§ PROBLEM TO SOLVE
Begin your copy at the line holding "Expand the set options dropdown arrow" and end it at the last line of the listing. Keep every line exact and leave out the pictures.

§ DATA SECTION
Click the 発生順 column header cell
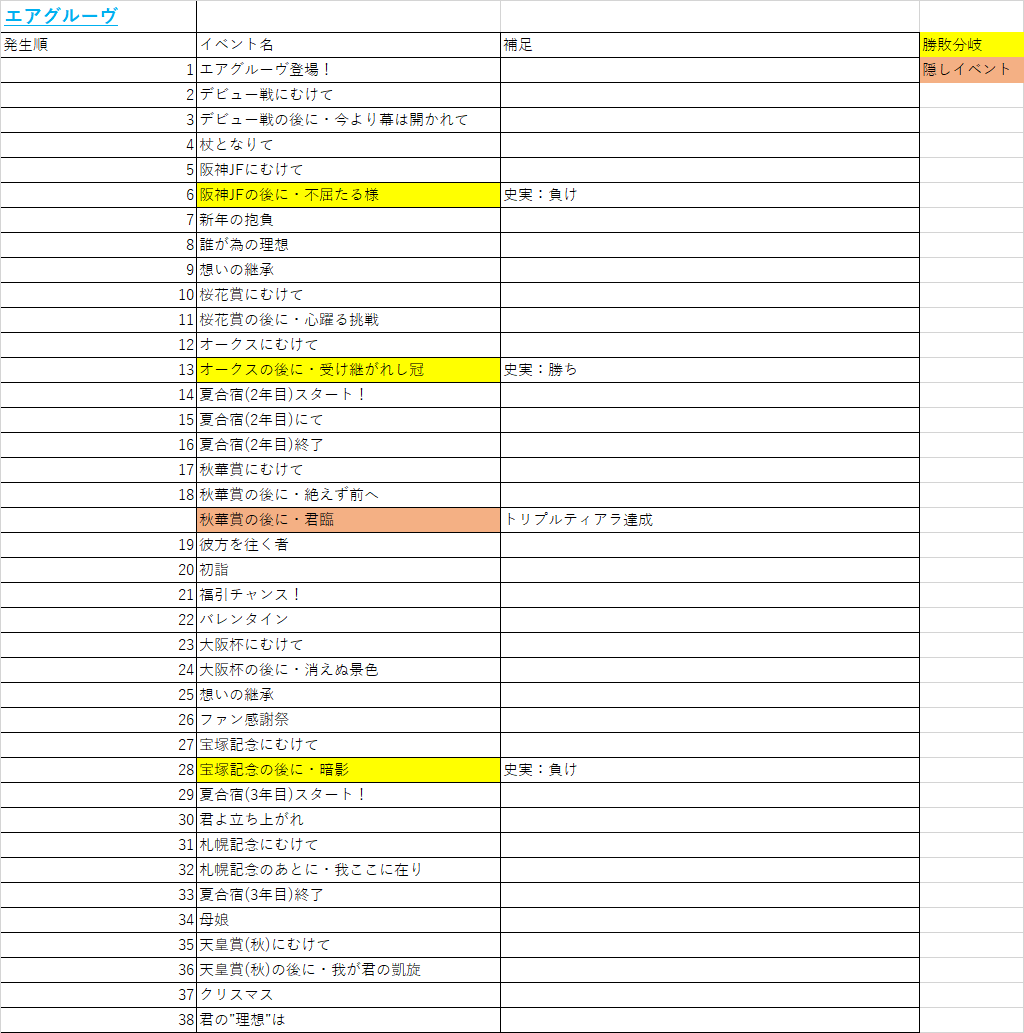 [x=98, y=45]
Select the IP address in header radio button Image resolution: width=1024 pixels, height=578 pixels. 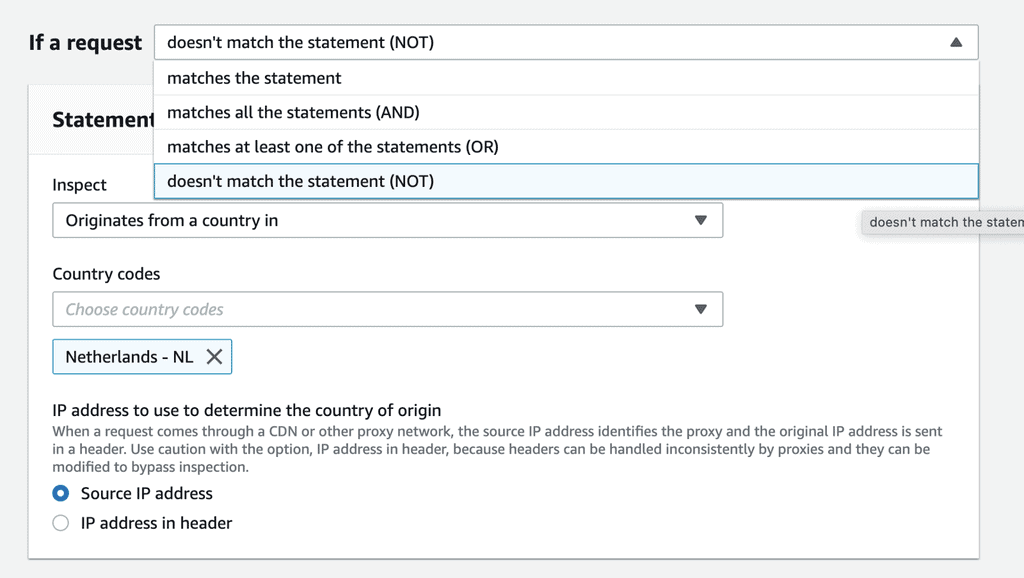(x=61, y=523)
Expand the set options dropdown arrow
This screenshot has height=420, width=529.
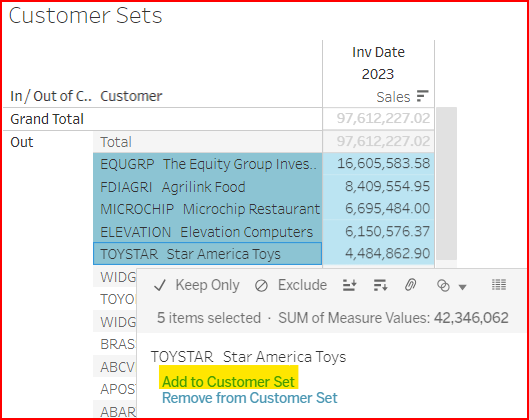click(463, 287)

§ SOLUTION TO THIS EXERCISE
Expand the set options dropdown arrow
This screenshot has height=420, width=529.
click(463, 287)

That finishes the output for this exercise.